Collected data
________

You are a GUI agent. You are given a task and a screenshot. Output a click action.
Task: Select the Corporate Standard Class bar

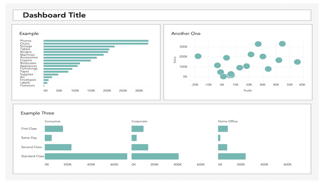click(x=155, y=156)
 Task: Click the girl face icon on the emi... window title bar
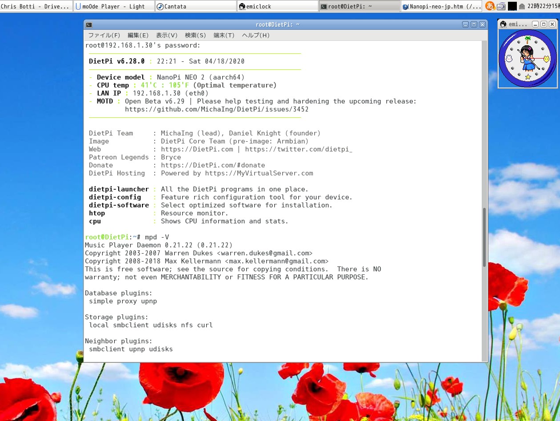point(502,24)
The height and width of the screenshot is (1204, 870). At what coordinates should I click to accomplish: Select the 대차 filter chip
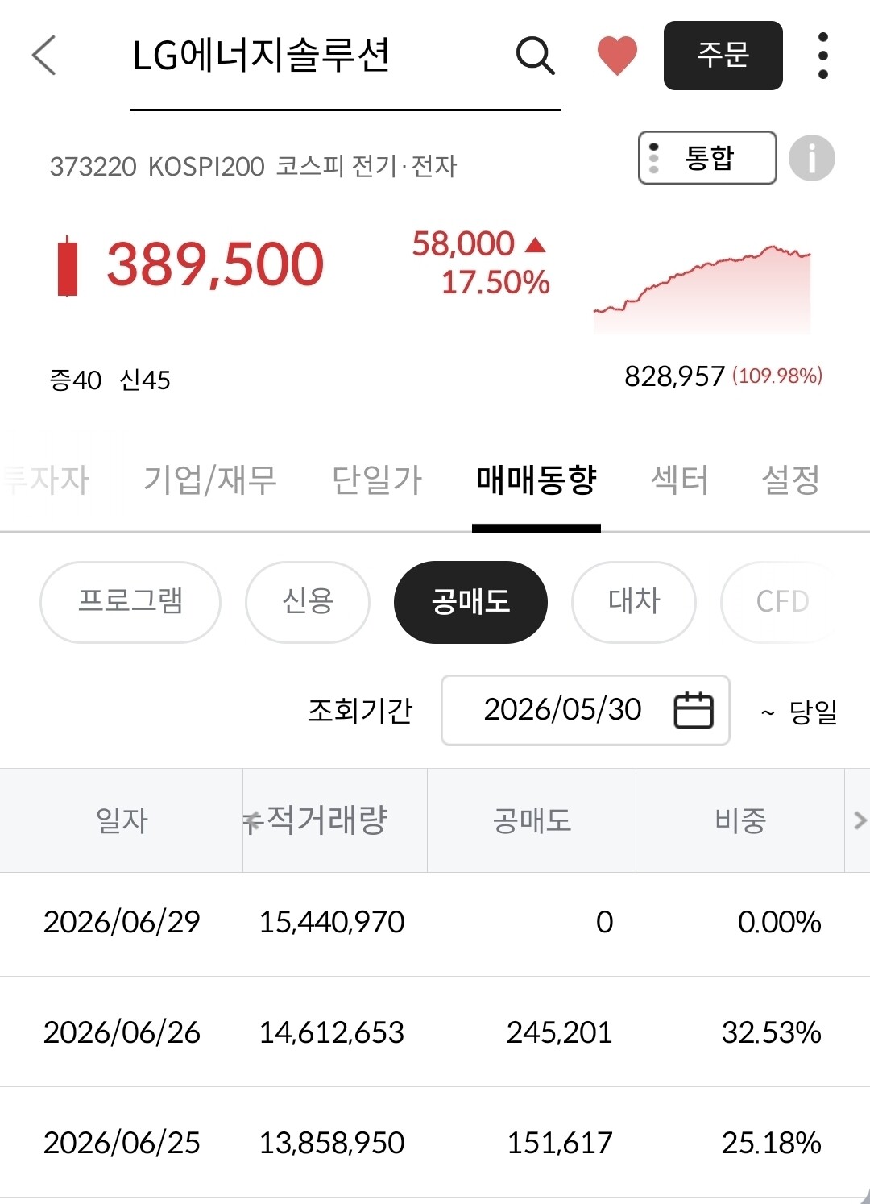634,602
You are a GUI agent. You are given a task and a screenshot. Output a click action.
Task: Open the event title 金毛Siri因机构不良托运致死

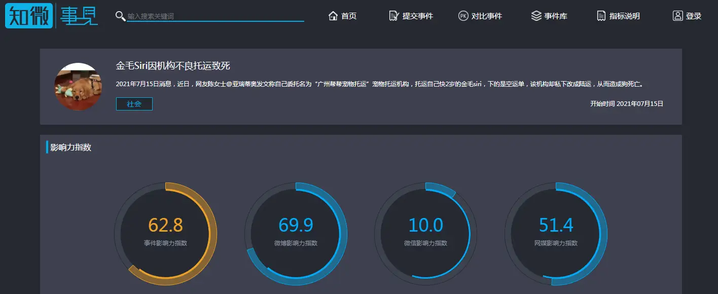pos(173,66)
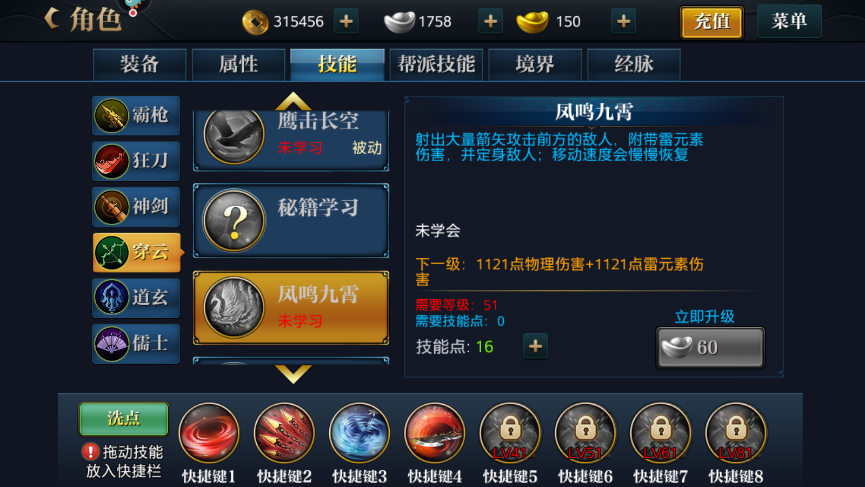Select the 狂刀 class icon
This screenshot has height=487, width=865.
(x=111, y=161)
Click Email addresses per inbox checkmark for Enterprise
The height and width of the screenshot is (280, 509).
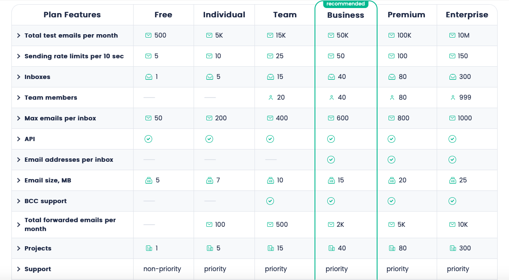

________

Repeat word for word, and nothing more, the lines between the line containing "The height and width of the screenshot is (1204, 870)." and the last line of the records above, inclusive, without pictures.

The height and width of the screenshot is (1204, 870). At what coordinates should I click to accomplish: Select the 대차 filter chip
634,602
You are a GUI agent. You are given a task and a screenshot. Output a click action.
Task: Open the event title 金毛Siri因机构不良托运致死

pos(173,66)
Select the 狂刀 class icon
This screenshot has height=487, width=865.
(x=111, y=161)
Click Email addresses per inbox checkmark for Enterprise
The height and width of the screenshot is (280, 509).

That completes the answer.